Highlights
- CEI contends federal subsidies for EVs and renewables artificially inflate rare earth demand, strengthening China's market dominance rather than reducing U.S. dependency.
- While the critique of IRA subsidies has economic merit, it overlooks that global demand for critical minerals will surge regardless due to European, Asian, and defense sector consumption.
- Ending subsidies might ease short-term supply pressure but could paradoxically delay Western refining investment and the supply-chain independence advocates seek.
In a provocative new blog post, the Competitive Enterprise Institute (CEI) takes aim not at China’s stranglehold on rare earths—but at Washington’s own policy distortions. Author Ben Lieberman (opens in a new tab) argues that U.S. subsidies for “uneconomic” green technologies are inflating global rare earth demand, worsening dependency, and misallocating resources. It’s a libertarian salvo in a debate often dominated by industrial policy advocates. But does the argument hold water—or just ideological steam?
Table of Contents
Stop with the subsidies—Ben Lieberman

The Core Claim: Government as the Demand Driver
CEI’s thesis is simple: federal subsidies for electric vehicles, wind turbines, and solar panels drive unnecessary consumption of neodymium, dysprosium, terbium, and other critical elements. These technologies, Lieberman contends, rely on magnets, batteries, and motors that require far more rare earths than their conventional counterparts. By subsidizing them, Washington is effectively “artificially” increasing demand—amplifying China’s leverage rather than diminishing it.
From a pure supply-chain logic standpoint, he’s not wrong. Each new EV motor and turbine blade feeds a market still dominated by Chinese refiners and magnet producers.
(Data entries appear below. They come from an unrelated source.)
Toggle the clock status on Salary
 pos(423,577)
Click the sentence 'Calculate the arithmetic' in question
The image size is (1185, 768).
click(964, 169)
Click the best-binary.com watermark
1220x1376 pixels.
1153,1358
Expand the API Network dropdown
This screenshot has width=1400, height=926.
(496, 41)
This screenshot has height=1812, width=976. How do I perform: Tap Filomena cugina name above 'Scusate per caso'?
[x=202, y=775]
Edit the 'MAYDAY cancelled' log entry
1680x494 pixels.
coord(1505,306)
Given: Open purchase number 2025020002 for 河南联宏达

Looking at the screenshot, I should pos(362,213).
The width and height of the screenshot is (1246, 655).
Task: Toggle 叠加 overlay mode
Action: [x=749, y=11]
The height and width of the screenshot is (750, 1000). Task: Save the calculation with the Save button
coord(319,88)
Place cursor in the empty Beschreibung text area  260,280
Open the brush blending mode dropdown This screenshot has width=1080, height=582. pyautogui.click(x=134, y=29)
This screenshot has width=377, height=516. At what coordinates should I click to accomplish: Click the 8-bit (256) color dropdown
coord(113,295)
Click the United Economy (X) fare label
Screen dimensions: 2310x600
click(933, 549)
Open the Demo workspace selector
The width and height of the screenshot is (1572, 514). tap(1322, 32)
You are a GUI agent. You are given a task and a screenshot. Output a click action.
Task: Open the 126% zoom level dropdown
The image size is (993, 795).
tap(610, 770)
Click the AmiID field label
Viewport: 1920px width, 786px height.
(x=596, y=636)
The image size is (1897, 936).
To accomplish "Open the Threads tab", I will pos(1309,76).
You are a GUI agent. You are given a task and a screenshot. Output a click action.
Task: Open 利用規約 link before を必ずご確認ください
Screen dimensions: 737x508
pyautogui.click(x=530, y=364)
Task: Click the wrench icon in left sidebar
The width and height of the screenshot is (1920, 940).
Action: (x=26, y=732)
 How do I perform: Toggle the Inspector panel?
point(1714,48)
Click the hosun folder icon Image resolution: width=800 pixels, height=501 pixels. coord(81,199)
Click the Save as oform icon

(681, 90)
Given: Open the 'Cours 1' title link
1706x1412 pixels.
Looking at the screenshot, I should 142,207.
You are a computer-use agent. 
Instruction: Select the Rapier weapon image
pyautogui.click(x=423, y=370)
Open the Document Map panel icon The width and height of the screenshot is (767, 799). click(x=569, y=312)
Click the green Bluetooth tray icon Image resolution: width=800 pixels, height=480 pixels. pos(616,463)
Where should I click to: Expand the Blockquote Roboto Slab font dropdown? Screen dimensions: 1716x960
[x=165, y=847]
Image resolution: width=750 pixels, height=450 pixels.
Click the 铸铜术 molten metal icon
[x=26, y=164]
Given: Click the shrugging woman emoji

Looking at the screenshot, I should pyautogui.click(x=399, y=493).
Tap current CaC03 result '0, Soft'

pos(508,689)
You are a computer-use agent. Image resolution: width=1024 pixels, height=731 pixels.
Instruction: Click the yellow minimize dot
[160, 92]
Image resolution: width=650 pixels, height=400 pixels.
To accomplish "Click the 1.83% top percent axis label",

But the critique assumes that unsubsidized fossil infrastructure doesn’t impose its own distortions—an omission worth noting.
The Economics of Ideology
Where CEI shines is in identifying how the Inflation Reduction Act (IRA) and its subsidies can backfire by bottlenecking scarce resources and inflating prices. But where it stumbles is in treating market intervention as the sole villain. Transition energy systems—especially EVs—aren’t just political darlings; they are technological inevitabilities driven by consumer and regulatory forces worldwide.
Moreover, “uncompetitive” is a shifting target. As processing diversifies (Australia, Canada, the U.S.), and as recycling and substitutes advance, costs and dependencies evolve. CEI’s tone underplays that dynamism.
The Global Reality: Beyond Washington’s Grip
Lieberman is correct that the One Big Beautiful Bill trimmed many of the Inflation Reduction Act’s most distortionary incentives. Yet America can’t decouple from global demand curves. Europe, Japan, Korea, and China are all plowing ahead with their own “green industrial” agendas. Even if the U.S. retreats from subsidy-driven expansion, the world’s appetite for rare earths will surge regardless—fueled by hybrid vehicles (cheaper and more scalable than full EVs), AI data centers, robotics, drones, and of course the voracious defense sector. America no longer singlehandedly steers the global economy; it rides within it. And the sooner DC’s think tank crowd wakes up to this reality, the better. Investment, policy decisions, strategy, and statecraft must be based on the realities of the unfolding truth if we are to make optimal decisions.
Policy Provocation or Market Wisdom?
Lieberman’s call to “stop artificially increasing demand” is a coherent market argument but a politically narrow one. Ending subsidies might ease short-term pressure on supply—but it would also slow the scaling of alternatives that, in turn, drive private investment into Western refining. Ironically, reducing demand could delay the very independence CEI champions.
Summary
Rare Earth Exchanges finds CEI’s analysis provocative but partial. Its critique of distortionary subsidies is economically sound, but it oversimplifies the interdependence between green technology demand and supply-chain evolution. Investors should note: free markets alone won’t fix a monopolized sector—strategic coordination will.